# Repossessed property and agents



## Keith.M (Aug 9, 2015)

Hi,

Can you deal directly with the banks or are you obliged to go through an agent?

what qualification does a reputable agent have to show?

Any suggestions who to use for Murcia? And who NOT to use?:behindsofa:

Do the agents collaborate with each other? ie, you only need one agent to access every property? Or do you need to deal with several agents?

Thanks.

Keith


----------



## Pazcat (Mar 24, 2010)

Most bank properties will be listed by many agents, I don't think you deal directly with the bank at least not initially when viewing anyway.



> what qualification does a reputable agent have to show?


Absolutely nothing.

Can't help with the Murcia region though sorry about that.


----------



## Gazeebo (Jan 23, 2015)

Pazcat said:


> Most bank properties will be listed by many agents, I don't think you deal directly with the bank at least not initially when viewing anyway.
> 
> 
> 
> ...


We are in Alicante come October to have a look around and have been sent details of bank repossessions. Am I right in assuming there are extra charges when buying from a bank?


----------



## snikpoh (Nov 19, 2007)

Just be aware that bank repossessions are no more guaranteed to be legal than any other property. The same care and due diligence is required.

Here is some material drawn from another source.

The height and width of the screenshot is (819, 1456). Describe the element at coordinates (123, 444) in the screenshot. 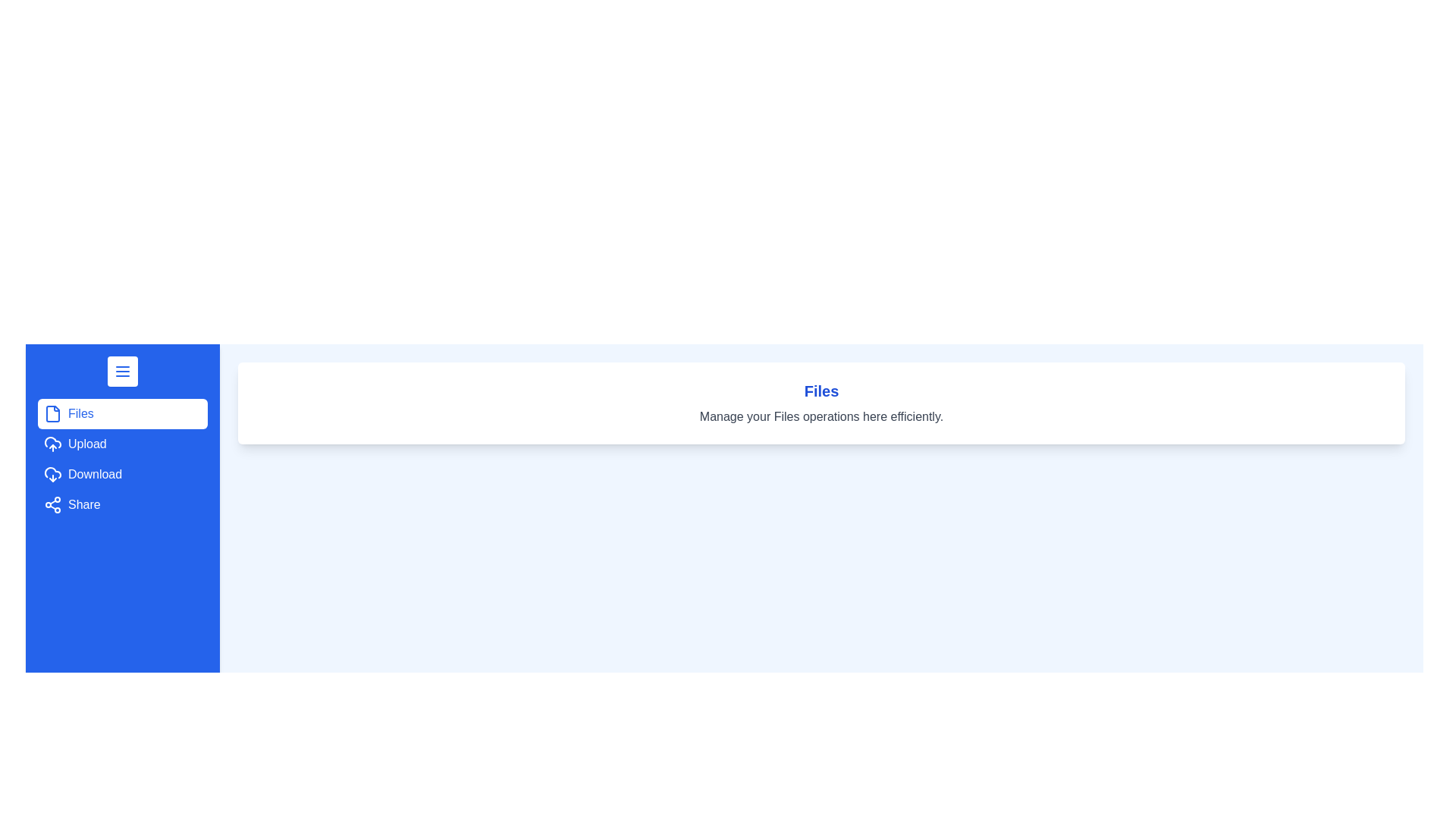

I see `the menu option Upload from the drawer` at that location.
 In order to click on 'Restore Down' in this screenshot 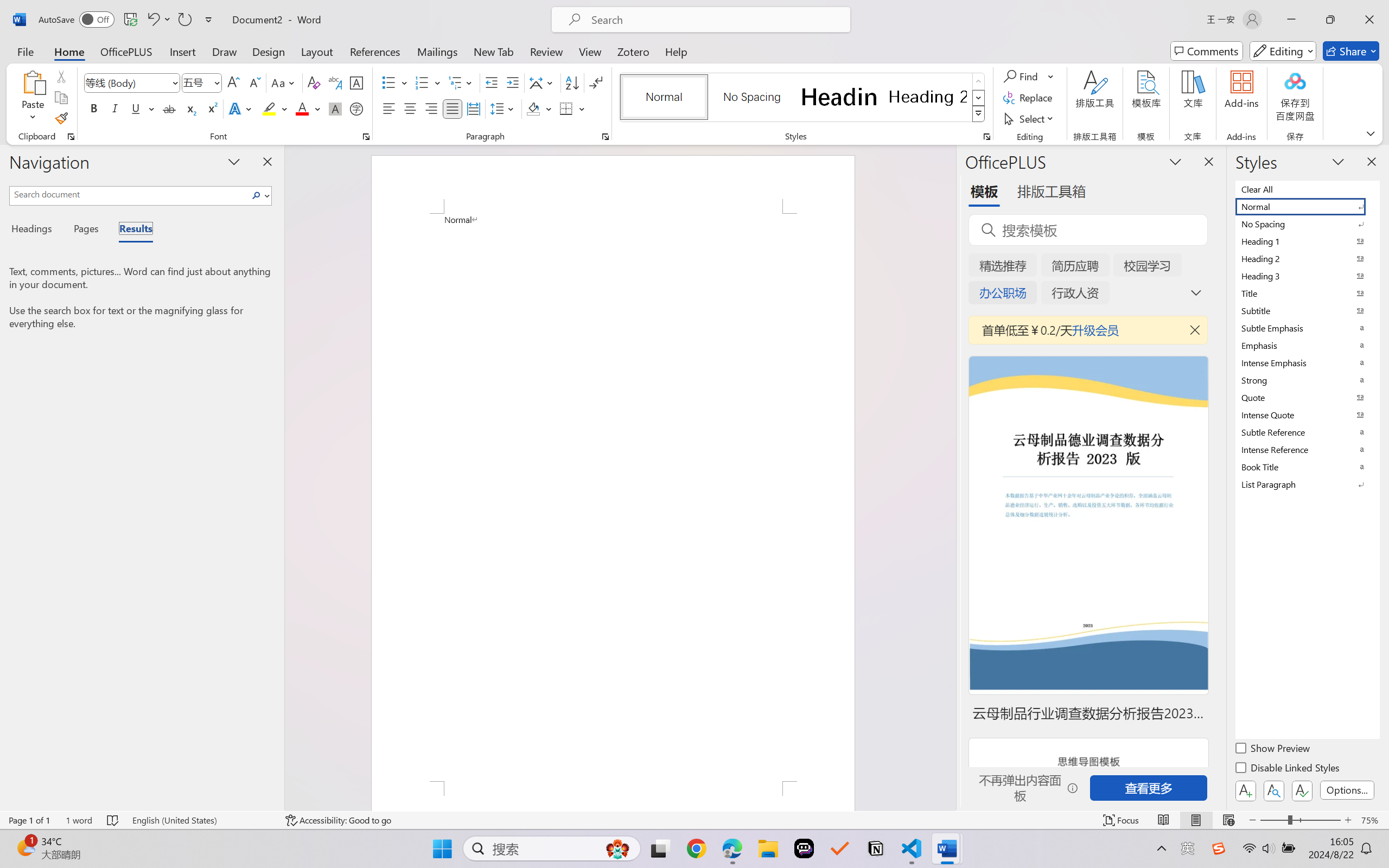, I will do `click(1330, 19)`.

You are more likely to be able to get a mortgage on a repossession (or so I'm told).


----------



## Maureen47 (Mar 27, 2014)

Agree with Snikpoh , Definitely check the legality , I couldn't believe we didn't find out the repossessed property was illegal until we were in Spain to sign up !

Good Luck in your search


----------



## Chopera (Apr 22, 2013)

Yes you can deal directly with the banks, via their own property websites:

https://www.bbvavivienda.com/
Solvia Inmobiliaria. Casas, Pisos, Locales... en Venta o Alquiler. #1
https://www.haya.es/
Venta de pisos y locales al mejor precio en SERVIHABITAT INMOBILIARIA

and probably several more (although they'll probably use local agents to handle their properties)


----------



## smitty5668 (Feb 25, 2015)

where abouts in murcia?. i know a couple in the mazarron area.


----------



## marcia burrell (Aug 14, 2015)

You can deal directly with banks for a repo property, or an agent that is affiliated to sell these properties through their agencies.

All agents collaborate in Spain, so it's not necessary to register with all, just need to find someone or a few you will be happy to work with.

Estates agents in Spain are not general regulated like the UK


----------



## xabiaxica (Jun 23, 2009)

marcia burrell said:


> You can deal directly with banks for a repo property, or an agent that is affiliated to sell these properties through their agencies.
> 
> All agents collaborate in Spain, so it's not necessary to register with all, just need to find someone or a few you will be happy to work with.
> 
> Estates agents in Spain are not general regulated like the UK


Not all collaborate. There are several in my town which don't.


----------